As I go on listing appointments, I caution sellers that there are two ways in which one can normally value small businesses (notice the word “normally” and “small”). One way values Tangible Assets, such as inventories, receivables, furniture, fixtures and equipment. The other uses a multiple of Owners Benefit (Operating Profit plus owner’s salaries, depreciation, amortization, interest and personal benefits charged to the business). In other words, if your business generates minimal or no Owner’s Benefit, what you are really selling are the business’ tangible assets—what we business brokers call an Asset Sale. Ordinarily, you would not be able to sell your business for an amount greater than the market value of those assets—market value is in the “eye of the beholder.” However, buyers normally define Market Value at 20-30% of the assets’ original value.

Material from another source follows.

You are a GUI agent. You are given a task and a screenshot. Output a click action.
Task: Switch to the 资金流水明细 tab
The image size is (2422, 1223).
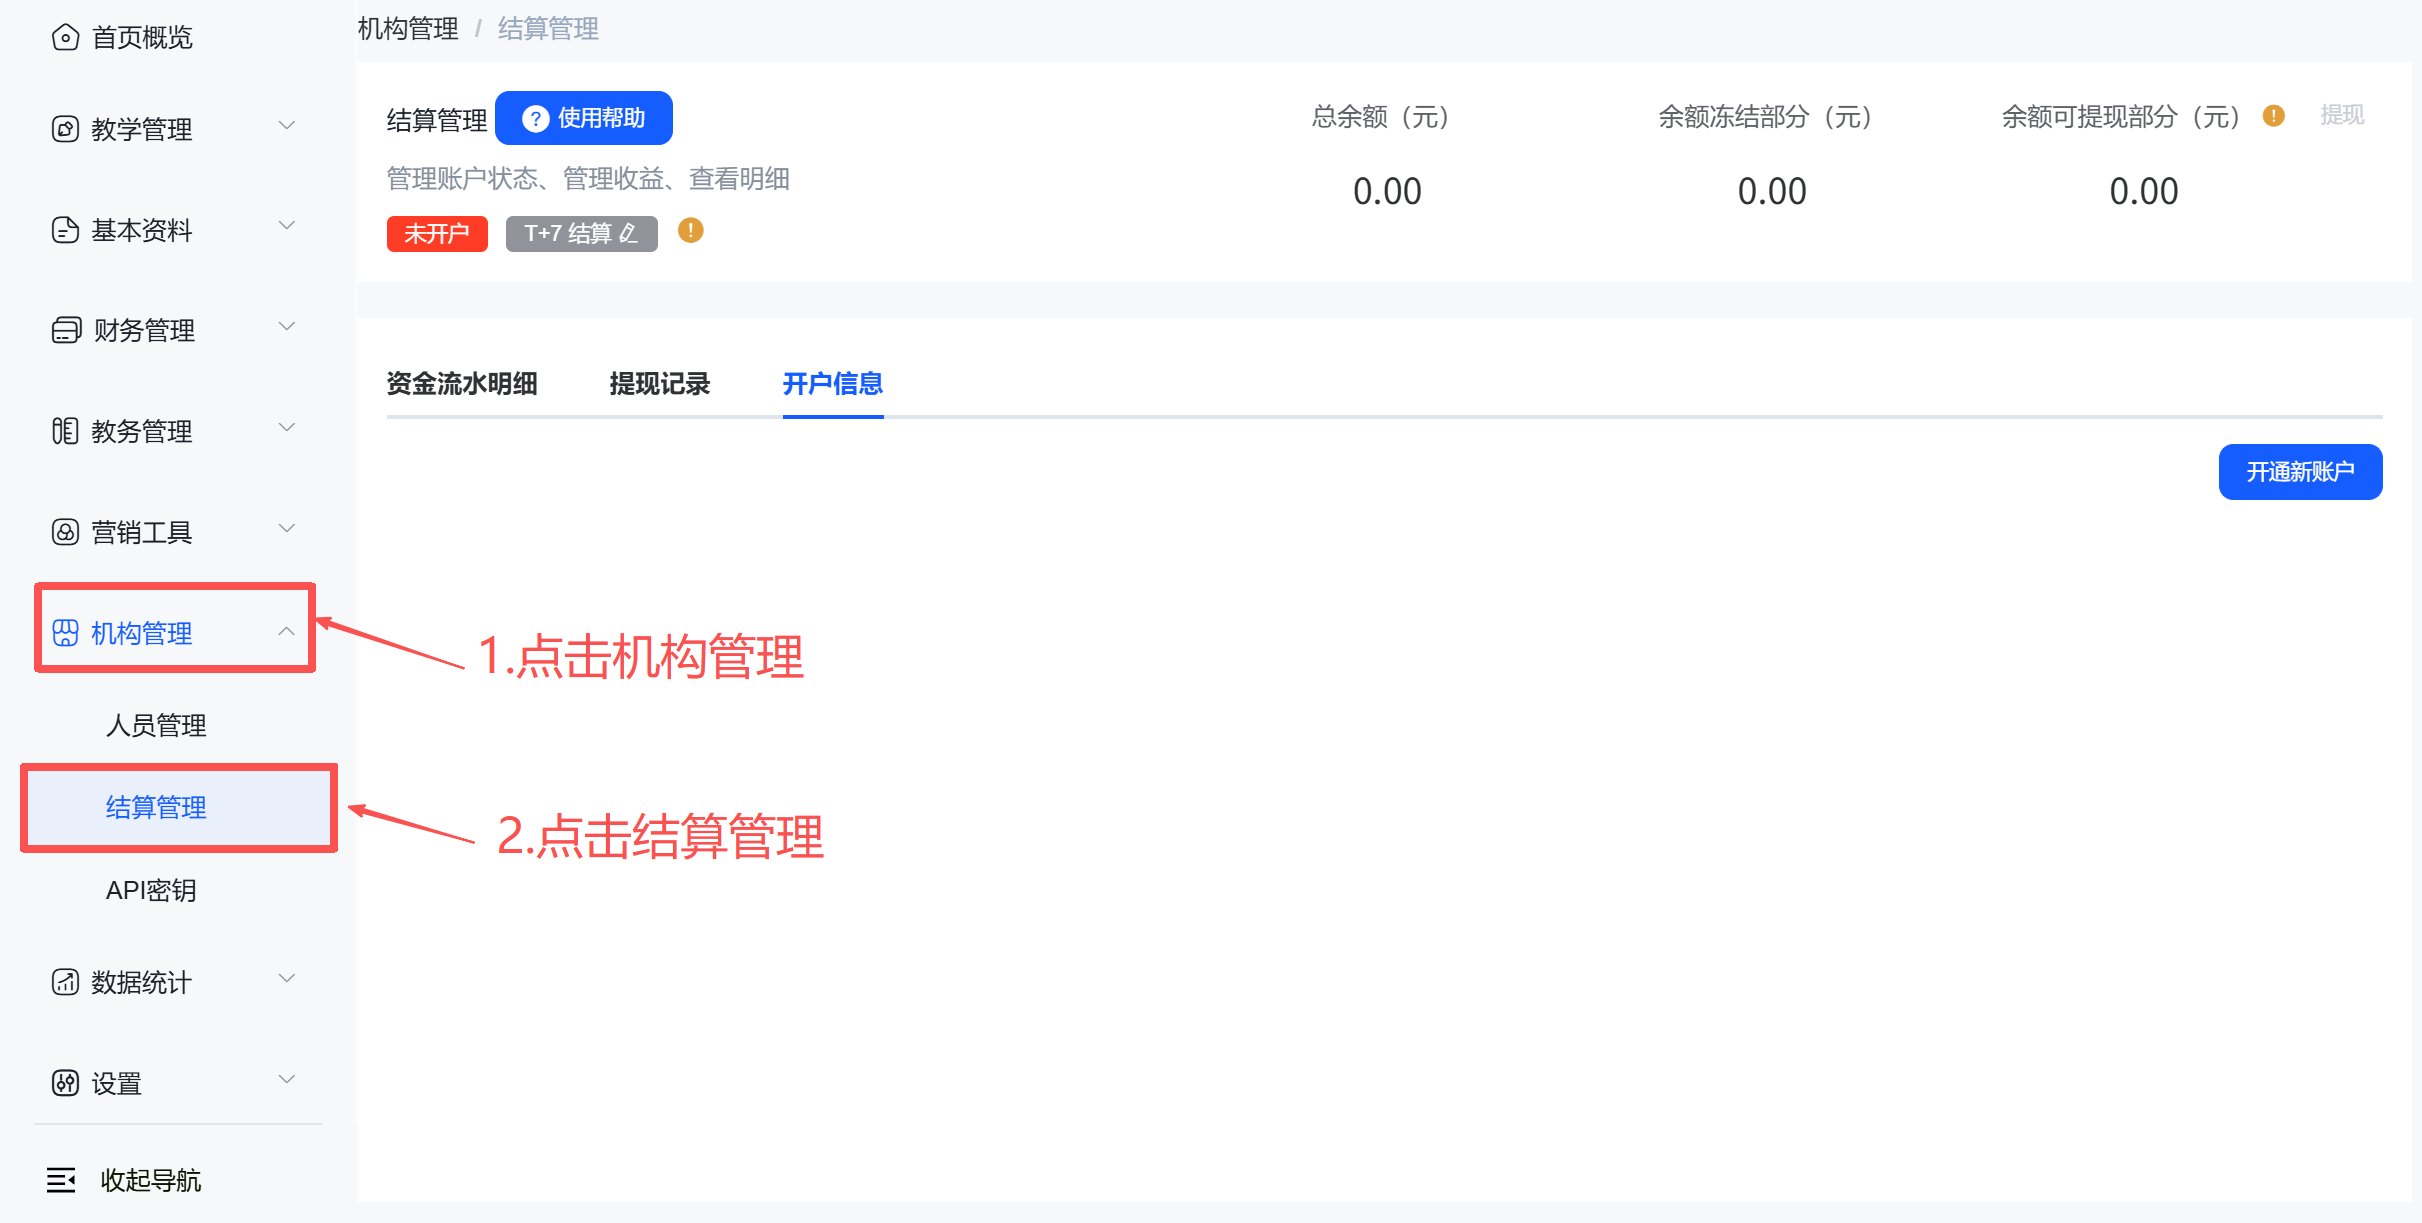(462, 384)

Now, there are cases in which sellers pay more than the value of the net tangible assets—creating Goodwill in the seller’s balance sheet equal to the amount in which the purchase price exceeds the net tangible assets of the acquired company. Goodwill, however, normally has a value—such as competitive advantage, brand, employees, customer base, etc.
In summary, if your business is not generating profits, what you have is an Asset Sale and those assets need to have a realistic value assigned to them for buyers to want to buy. In my opinion, you cannot sell anything that does not have a value attached to it that is equal to or better than the buyer’s expectations. So, if you are selling, take a hard look at what you are REALLY selling and consult with your broker on pricing your business properly.